◆ **PROMPT**: Write the data out verbatim.

◆ **GIVEN ENTRIES**:

# # # # #

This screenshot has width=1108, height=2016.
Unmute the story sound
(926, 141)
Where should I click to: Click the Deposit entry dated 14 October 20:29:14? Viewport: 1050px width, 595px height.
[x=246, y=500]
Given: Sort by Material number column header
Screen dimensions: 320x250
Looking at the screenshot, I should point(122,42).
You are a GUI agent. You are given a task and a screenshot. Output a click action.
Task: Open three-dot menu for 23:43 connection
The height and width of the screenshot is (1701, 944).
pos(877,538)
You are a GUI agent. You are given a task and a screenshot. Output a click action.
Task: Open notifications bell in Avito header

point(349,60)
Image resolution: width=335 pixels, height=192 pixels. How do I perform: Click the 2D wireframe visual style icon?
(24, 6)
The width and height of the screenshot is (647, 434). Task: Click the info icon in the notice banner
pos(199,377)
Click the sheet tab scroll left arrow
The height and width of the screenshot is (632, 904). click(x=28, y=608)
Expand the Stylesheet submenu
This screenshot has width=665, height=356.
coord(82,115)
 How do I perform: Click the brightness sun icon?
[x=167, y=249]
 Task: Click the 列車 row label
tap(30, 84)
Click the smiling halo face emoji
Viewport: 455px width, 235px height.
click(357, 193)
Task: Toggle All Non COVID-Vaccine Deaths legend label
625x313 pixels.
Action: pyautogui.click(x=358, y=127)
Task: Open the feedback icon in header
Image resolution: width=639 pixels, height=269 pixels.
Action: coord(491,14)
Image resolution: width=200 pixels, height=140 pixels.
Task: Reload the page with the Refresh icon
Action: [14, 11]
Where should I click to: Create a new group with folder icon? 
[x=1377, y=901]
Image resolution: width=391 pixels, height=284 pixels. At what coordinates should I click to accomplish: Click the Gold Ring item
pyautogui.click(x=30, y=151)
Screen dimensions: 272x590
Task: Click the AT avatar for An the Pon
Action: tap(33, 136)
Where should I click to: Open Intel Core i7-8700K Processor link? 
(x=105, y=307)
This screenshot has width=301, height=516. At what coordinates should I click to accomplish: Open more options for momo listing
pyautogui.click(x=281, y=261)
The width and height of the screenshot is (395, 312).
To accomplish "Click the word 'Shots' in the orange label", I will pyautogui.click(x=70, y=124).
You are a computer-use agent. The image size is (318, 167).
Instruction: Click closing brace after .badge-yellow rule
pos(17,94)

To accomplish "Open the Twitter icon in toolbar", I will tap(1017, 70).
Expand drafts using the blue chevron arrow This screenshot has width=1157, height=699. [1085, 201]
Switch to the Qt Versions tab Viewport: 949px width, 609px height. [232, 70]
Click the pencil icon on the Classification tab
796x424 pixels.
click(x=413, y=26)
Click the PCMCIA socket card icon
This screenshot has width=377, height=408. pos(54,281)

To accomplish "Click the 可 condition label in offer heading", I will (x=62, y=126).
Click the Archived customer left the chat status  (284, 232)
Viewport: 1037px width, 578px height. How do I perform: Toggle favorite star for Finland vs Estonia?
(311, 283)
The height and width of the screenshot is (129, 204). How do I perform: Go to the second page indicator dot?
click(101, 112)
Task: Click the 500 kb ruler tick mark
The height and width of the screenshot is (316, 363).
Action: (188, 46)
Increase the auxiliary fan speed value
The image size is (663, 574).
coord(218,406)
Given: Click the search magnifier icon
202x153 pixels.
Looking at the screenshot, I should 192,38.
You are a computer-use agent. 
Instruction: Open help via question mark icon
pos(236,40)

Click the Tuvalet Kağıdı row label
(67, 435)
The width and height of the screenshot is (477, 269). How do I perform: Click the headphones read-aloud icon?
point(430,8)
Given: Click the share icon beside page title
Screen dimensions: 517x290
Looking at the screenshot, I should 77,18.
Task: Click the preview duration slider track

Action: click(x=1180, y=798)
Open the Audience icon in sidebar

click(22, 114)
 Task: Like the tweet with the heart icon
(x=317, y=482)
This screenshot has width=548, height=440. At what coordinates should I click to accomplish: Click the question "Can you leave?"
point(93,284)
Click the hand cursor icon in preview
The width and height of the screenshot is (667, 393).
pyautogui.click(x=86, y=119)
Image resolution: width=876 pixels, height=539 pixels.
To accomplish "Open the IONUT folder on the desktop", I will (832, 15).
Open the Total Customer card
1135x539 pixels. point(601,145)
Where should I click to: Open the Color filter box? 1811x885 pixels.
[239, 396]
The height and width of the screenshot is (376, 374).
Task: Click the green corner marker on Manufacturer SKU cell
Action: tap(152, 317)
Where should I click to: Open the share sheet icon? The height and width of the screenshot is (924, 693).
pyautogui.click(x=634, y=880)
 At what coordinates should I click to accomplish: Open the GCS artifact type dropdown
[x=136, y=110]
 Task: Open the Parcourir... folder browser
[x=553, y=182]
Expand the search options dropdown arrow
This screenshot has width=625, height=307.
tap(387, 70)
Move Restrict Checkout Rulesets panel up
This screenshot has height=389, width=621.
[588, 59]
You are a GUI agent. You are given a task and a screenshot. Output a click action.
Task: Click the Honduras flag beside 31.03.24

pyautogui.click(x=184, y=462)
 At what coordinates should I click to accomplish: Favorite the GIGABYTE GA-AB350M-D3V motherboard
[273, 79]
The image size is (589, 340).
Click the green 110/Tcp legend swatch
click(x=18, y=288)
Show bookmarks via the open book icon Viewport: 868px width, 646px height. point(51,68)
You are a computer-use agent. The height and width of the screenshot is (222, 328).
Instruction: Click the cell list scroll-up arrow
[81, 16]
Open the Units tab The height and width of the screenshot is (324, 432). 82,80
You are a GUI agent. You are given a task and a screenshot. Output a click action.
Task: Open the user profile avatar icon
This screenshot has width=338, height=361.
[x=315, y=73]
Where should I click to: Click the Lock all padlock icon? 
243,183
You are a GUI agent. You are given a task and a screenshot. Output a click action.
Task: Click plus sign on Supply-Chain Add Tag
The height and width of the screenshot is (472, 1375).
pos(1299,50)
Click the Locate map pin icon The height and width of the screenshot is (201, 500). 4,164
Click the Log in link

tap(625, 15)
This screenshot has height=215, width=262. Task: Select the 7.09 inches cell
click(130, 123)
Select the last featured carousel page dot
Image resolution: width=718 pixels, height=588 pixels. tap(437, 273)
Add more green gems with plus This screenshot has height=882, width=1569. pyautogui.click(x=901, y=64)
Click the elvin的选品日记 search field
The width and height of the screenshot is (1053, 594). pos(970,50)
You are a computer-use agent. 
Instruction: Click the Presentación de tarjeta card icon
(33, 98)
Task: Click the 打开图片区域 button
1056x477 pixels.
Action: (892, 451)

# # # # #

◆ **RESPONSE AREA**:
This screenshot has width=1108, height=2016.
Unmute the story sound
(926, 141)
Where should I click to: Click the Deposit entry dated 14 October 20:29:14? Viewport: 1050px width, 595px height.
[x=246, y=500]
Given: Sort by Material number column header
Screen dimensions: 320x250
Looking at the screenshot, I should point(122,42).
You are a GUI agent. You are given a task and a screenshot. Output a click action.
Task: Open three-dot menu for 23:43 connection
The height and width of the screenshot is (1701, 944).
pos(877,538)
You are a GUI agent. You are given a task and a screenshot. Output a click action.
Task: Open notifications bell in Avito header

point(349,60)
Image resolution: width=335 pixels, height=192 pixels. How do I perform: Click the 2D wireframe visual style icon?
(24, 6)
The width and height of the screenshot is (647, 434). Task: Click the info icon in the notice banner
pos(199,377)
Click the sheet tab scroll left arrow
The height and width of the screenshot is (632, 904). click(x=28, y=608)
Expand the Stylesheet submenu
This screenshot has width=665, height=356.
coord(82,115)
 How do I perform: Click the brightness sun icon?
[x=167, y=249]
 Task: Click the 列車 row label
tap(30, 84)
Click the smiling halo face emoji
Viewport: 455px width, 235px height.
click(357, 193)
Task: Toggle All Non COVID-Vaccine Deaths legend label
625x313 pixels.
Action: pyautogui.click(x=358, y=127)
Task: Open the feedback icon in header
Image resolution: width=639 pixels, height=269 pixels.
Action: coord(491,14)
Image resolution: width=200 pixels, height=140 pixels.
Task: Reload the page with the Refresh icon
Action: [14, 11]
Where should I click to: Create a new group with folder icon? 
[x=1377, y=901]
Image resolution: width=391 pixels, height=284 pixels. At what coordinates should I click to accomplish: Click the Gold Ring item
pyautogui.click(x=30, y=151)
Screen dimensions: 272x590
Task: Click the AT avatar for An the Pon
Action: tap(33, 136)
Where should I click to: Open Intel Core i7-8700K Processor link? 
(x=105, y=307)
This screenshot has width=301, height=516. At what coordinates should I click to accomplish: Open more options for momo listing
pyautogui.click(x=281, y=261)
The width and height of the screenshot is (395, 312).
To accomplish "Click the word 'Shots' in the orange label", I will pyautogui.click(x=70, y=124).
You are a computer-use agent. The image size is (318, 167).
Instruction: Click closing brace after .badge-yellow rule
pos(17,94)

To accomplish "Open the Twitter icon in toolbar", I will tap(1017, 70).
Expand drafts using the blue chevron arrow This screenshot has width=1157, height=699. [1085, 201]
Switch to the Qt Versions tab Viewport: 949px width, 609px height. [232, 70]
Click the pencil icon on the Classification tab
796x424 pixels.
click(x=413, y=26)
Click the PCMCIA socket card icon
This screenshot has width=377, height=408. pos(54,281)

To accomplish "Click the 可 condition label in offer heading", I will (x=62, y=126).
Click the Archived customer left the chat status  (284, 232)
Viewport: 1037px width, 578px height. How do I perform: Toggle favorite star for Finland vs Estonia?
(311, 283)
The height and width of the screenshot is (129, 204). How do I perform: Go to the second page indicator dot?
click(101, 112)
Task: Click the 500 kb ruler tick mark
The height and width of the screenshot is (316, 363).
Action: (188, 46)
Increase the auxiliary fan speed value
The image size is (663, 574).
coord(218,406)
Given: Click the search magnifier icon
202x153 pixels.
Looking at the screenshot, I should 192,38.
You are a computer-use agent. 
Instruction: Open help via question mark icon
pos(236,40)

Click the Tuvalet Kağıdı row label
(67, 435)
The width and height of the screenshot is (477, 269). How do I perform: Click the headphones read-aloud icon?
point(430,8)
Given: Click the share icon beside page title
Screen dimensions: 517x290
Looking at the screenshot, I should 77,18.
Task: Click the preview duration slider track

Action: click(x=1180, y=798)
Open the Audience icon in sidebar

click(22, 114)
 Task: Like the tweet with the heart icon
(x=317, y=482)
This screenshot has width=548, height=440. At what coordinates should I click to accomplish: Click the question "Can you leave?"
point(93,284)
Click the hand cursor icon in preview
The width and height of the screenshot is (667, 393).
pyautogui.click(x=86, y=119)
Image resolution: width=876 pixels, height=539 pixels.
To accomplish "Open the IONUT folder on the desktop", I will (832, 15).
Open the Total Customer card
1135x539 pixels. point(601,145)
Where should I click to: Open the Color filter box? 1811x885 pixels.
[239, 396]
The height and width of the screenshot is (376, 374).
Task: Click the green corner marker on Manufacturer SKU cell
Action: tap(152, 317)
Where should I click to: Open the share sheet icon? The height and width of the screenshot is (924, 693).
pyautogui.click(x=634, y=880)
 At what coordinates should I click to accomplish: Open the GCS artifact type dropdown
[x=136, y=110]
 Task: Open the Parcourir... folder browser
[x=553, y=182]
Expand the search options dropdown arrow
This screenshot has width=625, height=307.
tap(387, 70)
Move Restrict Checkout Rulesets panel up
This screenshot has height=389, width=621.
[588, 59]
You are a GUI agent. You are given a task and a screenshot. Output a click action.
Task: Click the Honduras flag beside 31.03.24

pyautogui.click(x=184, y=462)
 At what coordinates should I click to accomplish: Favorite the GIGABYTE GA-AB350M-D3V motherboard
[273, 79]
The image size is (589, 340).
Click the green 110/Tcp legend swatch
click(x=18, y=288)
Show bookmarks via the open book icon Viewport: 868px width, 646px height. point(51,68)
You are a computer-use agent. The height and width of the screenshot is (222, 328).
Instruction: Click the cell list scroll-up arrow
[81, 16]
Open the Units tab The height and width of the screenshot is (324, 432). 82,80
You are a GUI agent. You are given a task and a screenshot. Output a click action.
Task: Open the user profile avatar icon
This screenshot has width=338, height=361.
[x=315, y=73]
Where should I click to: Click the Lock all padlock icon? 
243,183
You are a GUI agent. You are given a task and a screenshot. Output a click action.
Task: Click plus sign on Supply-Chain Add Tag
The height and width of the screenshot is (472, 1375).
pos(1299,50)
Click the Locate map pin icon The height and width of the screenshot is (201, 500). 4,164
Click the Log in link

tap(625, 15)
This screenshot has height=215, width=262. Task: Select the 7.09 inches cell
click(130, 123)
Select the last featured carousel page dot
Image resolution: width=718 pixels, height=588 pixels. tap(437, 273)
Add more green gems with plus This screenshot has height=882, width=1569. pyautogui.click(x=901, y=64)
Click the elvin的选品日记 search field
The width and height of the screenshot is (1053, 594). pos(970,50)
You are a computer-use agent. 
Instruction: Click the Presentación de tarjeta card icon
(33, 98)
Task: Click the 打开图片区域 button
1056x477 pixels.
Action: (892, 451)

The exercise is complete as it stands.